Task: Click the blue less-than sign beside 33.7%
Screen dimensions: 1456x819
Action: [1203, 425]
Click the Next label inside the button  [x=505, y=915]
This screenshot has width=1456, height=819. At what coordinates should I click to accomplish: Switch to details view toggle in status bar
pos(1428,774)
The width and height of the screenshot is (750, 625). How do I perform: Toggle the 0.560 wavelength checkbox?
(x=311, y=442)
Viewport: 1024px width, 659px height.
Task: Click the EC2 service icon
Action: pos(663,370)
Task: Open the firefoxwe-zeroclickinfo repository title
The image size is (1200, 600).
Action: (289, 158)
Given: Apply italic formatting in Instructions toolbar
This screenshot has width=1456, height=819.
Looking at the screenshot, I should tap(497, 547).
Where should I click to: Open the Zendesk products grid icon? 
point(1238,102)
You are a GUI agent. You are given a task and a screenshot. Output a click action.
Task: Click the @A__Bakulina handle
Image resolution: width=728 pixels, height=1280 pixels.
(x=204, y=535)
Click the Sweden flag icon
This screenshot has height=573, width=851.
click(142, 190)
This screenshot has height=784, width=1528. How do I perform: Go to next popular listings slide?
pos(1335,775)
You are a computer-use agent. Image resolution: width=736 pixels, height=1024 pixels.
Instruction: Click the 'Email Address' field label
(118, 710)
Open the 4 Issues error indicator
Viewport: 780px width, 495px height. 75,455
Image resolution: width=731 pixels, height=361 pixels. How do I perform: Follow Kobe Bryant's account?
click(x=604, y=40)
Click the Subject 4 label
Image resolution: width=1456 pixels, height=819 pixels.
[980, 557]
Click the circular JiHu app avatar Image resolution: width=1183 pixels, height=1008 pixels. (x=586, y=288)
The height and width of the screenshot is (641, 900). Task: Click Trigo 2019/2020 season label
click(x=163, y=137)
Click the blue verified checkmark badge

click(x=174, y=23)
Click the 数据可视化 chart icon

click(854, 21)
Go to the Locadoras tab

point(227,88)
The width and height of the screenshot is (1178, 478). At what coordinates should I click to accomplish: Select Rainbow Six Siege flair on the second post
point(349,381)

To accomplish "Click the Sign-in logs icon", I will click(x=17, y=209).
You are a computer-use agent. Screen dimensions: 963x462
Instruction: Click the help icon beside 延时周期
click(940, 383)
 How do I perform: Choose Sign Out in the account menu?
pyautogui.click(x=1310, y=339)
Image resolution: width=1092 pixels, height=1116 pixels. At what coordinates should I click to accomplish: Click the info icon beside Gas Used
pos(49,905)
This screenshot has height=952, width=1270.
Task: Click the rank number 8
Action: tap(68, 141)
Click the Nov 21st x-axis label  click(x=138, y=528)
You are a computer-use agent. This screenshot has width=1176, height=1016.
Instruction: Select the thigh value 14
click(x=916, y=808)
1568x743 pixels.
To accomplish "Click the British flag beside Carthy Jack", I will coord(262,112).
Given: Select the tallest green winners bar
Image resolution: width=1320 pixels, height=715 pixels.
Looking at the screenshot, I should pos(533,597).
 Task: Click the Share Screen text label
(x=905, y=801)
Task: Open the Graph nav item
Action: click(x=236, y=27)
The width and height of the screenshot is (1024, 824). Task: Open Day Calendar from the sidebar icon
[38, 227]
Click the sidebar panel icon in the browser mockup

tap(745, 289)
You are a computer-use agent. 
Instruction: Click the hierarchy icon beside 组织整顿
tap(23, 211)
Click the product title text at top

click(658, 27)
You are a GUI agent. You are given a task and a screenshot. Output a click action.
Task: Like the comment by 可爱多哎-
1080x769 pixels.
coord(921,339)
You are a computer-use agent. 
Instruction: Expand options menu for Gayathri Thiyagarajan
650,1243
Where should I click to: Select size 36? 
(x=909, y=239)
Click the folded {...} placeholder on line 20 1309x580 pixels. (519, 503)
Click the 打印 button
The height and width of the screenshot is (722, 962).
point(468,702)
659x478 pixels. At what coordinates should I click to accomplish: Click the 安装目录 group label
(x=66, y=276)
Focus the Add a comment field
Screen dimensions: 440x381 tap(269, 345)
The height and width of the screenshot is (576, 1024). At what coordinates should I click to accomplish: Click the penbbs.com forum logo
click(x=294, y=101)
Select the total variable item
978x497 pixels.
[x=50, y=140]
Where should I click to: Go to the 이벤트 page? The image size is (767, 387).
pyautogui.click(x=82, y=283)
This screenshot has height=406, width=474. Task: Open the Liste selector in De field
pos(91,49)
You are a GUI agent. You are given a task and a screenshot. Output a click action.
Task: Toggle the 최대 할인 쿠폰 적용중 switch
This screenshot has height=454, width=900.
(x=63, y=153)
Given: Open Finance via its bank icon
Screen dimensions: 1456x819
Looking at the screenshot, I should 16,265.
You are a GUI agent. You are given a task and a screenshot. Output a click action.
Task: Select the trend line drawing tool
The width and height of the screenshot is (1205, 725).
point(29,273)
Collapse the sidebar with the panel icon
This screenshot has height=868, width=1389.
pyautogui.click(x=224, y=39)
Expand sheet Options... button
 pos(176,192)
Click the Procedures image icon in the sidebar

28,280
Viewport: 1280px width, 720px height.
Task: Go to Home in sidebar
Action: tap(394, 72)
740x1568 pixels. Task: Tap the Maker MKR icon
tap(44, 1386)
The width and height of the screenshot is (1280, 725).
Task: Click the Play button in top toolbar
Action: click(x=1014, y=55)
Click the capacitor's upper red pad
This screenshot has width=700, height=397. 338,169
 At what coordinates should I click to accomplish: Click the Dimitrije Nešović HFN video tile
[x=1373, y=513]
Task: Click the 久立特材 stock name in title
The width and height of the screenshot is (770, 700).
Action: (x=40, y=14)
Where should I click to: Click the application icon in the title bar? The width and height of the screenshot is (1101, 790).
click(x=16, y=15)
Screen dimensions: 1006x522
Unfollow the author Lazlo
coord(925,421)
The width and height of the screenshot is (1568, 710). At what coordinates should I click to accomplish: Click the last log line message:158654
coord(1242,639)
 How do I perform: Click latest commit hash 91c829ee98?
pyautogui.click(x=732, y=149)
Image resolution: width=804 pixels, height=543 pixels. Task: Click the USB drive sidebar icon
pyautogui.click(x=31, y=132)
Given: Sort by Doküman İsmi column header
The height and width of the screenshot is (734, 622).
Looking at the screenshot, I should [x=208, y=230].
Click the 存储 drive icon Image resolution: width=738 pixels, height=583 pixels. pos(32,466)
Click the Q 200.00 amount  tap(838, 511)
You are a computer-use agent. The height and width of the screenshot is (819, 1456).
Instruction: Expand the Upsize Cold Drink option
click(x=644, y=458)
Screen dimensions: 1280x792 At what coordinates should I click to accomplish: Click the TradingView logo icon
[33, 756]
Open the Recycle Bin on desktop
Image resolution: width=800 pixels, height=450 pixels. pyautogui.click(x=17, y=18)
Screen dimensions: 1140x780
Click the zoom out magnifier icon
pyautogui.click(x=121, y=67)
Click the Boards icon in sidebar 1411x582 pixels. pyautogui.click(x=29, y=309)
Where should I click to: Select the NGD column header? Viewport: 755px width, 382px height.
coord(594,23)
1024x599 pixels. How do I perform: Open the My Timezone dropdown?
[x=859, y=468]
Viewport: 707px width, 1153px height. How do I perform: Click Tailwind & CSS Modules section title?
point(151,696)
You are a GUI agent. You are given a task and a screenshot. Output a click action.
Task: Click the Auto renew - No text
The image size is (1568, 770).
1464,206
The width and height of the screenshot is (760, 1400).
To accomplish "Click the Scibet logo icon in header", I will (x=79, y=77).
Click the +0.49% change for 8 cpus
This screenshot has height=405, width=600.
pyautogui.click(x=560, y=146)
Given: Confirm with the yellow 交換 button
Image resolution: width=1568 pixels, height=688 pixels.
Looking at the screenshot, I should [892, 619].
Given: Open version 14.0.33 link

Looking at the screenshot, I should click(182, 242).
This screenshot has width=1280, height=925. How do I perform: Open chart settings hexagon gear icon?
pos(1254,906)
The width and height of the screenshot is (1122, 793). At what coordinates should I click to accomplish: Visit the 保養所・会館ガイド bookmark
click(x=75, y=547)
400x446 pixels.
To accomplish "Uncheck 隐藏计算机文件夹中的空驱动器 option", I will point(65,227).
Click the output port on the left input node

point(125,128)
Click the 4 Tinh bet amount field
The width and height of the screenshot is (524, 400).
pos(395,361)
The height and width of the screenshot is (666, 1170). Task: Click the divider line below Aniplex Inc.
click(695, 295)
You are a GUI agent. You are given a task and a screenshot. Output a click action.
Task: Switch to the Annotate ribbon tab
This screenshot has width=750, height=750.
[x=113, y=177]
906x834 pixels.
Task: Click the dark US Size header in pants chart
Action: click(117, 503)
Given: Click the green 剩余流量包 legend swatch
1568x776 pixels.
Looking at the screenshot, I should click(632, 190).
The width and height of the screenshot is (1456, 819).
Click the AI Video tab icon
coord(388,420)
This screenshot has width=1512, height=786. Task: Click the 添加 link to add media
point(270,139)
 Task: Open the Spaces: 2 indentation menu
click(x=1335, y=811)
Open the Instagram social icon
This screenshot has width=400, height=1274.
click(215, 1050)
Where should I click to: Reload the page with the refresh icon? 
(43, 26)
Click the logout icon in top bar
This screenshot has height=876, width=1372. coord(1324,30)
________
Set down, without alteration, the stretch of records from the line containing "This screenshot has width=1456, height=819. At" through the line containing "Looking at the screenshot, I should tap(497, 547).".

• **Full answer**:
This screenshot has width=1456, height=819. At what coordinates should I click to accomplish: Switch to details view toggle in status bar
pos(1428,774)
The width and height of the screenshot is (750, 625). How do I perform: Toggle the 0.560 wavelength checkbox?
(x=311, y=442)
Viewport: 1024px width, 659px height.
Task: Click the EC2 service icon
Action: pos(663,370)
Task: Open the firefoxwe-zeroclickinfo repository title
The image size is (1200, 600).
Action: (289, 158)
Given: Apply italic formatting in Instructions toolbar
This screenshot has width=1456, height=819.
Looking at the screenshot, I should tap(497, 547).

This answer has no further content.